------ Provided passage ------

However, the prime minister Giuseppe Conte, has told more than 60 million people throughout Italy to ‘stay at home’ and he has banned all public gatherings.
“Things are now changing so fast now. As of last night we are all now totally restricted to go anywhere outside of our town unless for work or emergency or returning home. If we wish to leave we need to fill a form at our local commune and state why and where we are going.
“The schools are now closed until April 3rd. My son Massimo has his first online google class just now,” she said.
Siobhán has been photographing weddings for more than 20 years and has built up her business in Italy since 2006, mostly catering for foreign couples coming to Italy for their weddings.
“All my work has been cancelled which is really devastating for me. This is the start of the wedding season and yet all weddings have been cancelled. I was supposed to go to Rome this week but they’ve stopped all travel – they’re taking it very seriously.
“We’re self-employed and we’ll just have to wait it out – we’ve no other option. I also run a B&B and holiday apartment but the whole thing is in chaos at the minute to be honest,” she said.
“Unfortunately for us we have lost our holiday apartment booking for the entire summer season as our Australian guest is too afraid to travel,” she added.

------ Supplied entries ------

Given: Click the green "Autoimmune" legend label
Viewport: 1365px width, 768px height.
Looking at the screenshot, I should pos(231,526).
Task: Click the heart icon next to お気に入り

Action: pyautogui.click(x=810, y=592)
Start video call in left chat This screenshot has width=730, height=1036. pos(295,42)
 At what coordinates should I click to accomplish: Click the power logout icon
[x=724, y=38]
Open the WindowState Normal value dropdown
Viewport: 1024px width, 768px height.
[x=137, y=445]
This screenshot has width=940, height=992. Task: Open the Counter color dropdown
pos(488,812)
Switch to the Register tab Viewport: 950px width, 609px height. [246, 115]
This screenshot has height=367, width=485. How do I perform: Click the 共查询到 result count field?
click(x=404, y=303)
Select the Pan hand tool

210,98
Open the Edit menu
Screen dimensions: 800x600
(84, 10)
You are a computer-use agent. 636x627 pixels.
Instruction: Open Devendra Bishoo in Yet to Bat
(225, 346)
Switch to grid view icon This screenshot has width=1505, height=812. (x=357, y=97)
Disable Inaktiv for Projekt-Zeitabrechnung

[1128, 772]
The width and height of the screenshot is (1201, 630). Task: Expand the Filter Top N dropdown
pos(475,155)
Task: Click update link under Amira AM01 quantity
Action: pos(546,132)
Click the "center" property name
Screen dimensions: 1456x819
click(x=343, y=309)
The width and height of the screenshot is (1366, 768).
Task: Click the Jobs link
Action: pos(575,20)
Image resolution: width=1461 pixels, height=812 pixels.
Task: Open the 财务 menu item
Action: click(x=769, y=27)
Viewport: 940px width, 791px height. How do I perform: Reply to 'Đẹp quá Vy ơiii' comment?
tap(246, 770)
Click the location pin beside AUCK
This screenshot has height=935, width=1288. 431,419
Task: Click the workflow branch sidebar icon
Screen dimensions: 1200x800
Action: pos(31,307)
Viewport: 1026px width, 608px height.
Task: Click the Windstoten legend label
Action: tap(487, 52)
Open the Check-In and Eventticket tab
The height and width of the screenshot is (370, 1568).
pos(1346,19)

------

Written tasks:
1. From the passage on Italy's lockdown, pull out the section that starts with the words "However, the prime" and ends after the words "all public gatherings.", copying it word for word.
2. Using the passage on Italy's lockdown, answer these questions briefly.
(a) Until what date are the schools closed?
(b) Since what year has Siobhán built up her business in Italy?
(c) Why was the holiday apartment booking for the summer season lost?

Full solutions:
1.
However, the prime minister Giuseppe Conte, has told more than 60 million people throughout Italy to ‘stay at home’ and he has banned all public gatherings.

2.
(a) April 3rd.
(b) 2006.
(c) The Australian guest was too afraid to travel.